When the Big House becomes a guest house
‘Every room in this house is stuffed with memories of a forgotten era’
Temple House from Templehouse Lake with Templehouse Castle in foreground. Knights Templar building 1200 is on the left.
In its heyday, the Irish country house was much more than a sanctuary for the privileged. At a time when State benefits were unheard of and so many were dying from sub-standard living conditions and lack of medicine, the perks of working at a “big house” – free accommodation, fine clothes, proper beds, square meals – meant that despite the long hours, the position was deemed a lucky one.
The recent Downton Abbey television drama series sparked particular fascination with life “downstairs”. It was a community with its own hierarchical tiers, from housekeeper and head butler through to the laundry maids and under-gardeners. Interest in those in service has also been boosted as people trace their family histories to such workplaces, applying to access the archives of estates that were once the hub of local employment in rural areas.

#### Task instructions
(a) Reproduce the Irish country house article between "The recent Downton" and "in rural areas.", inclusive, editing it so that "laundry maids" reads "scullery maids".
(b) According to the Irish country house article, what were the perks of working at a "big house"?
The material after this point comes from a different source than the article.

#### Data shown
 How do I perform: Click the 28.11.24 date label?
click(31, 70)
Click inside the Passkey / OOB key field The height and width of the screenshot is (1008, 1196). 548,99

#### Per-task answers
(a)
The recent Downton Abbey television drama series sparked particular fascination with life “downstairs”. It was a community with its own hierarchical tiers, from housekeeper and head butler through to the scullery maids and under-gardeners. Interest in those in service has also been boosted as people trace their family histories to such workplaces, applying to access the archives of estates that were once the hub of local employment in rural areas.

(b) free accommodation, fine clothes, proper beds, square meals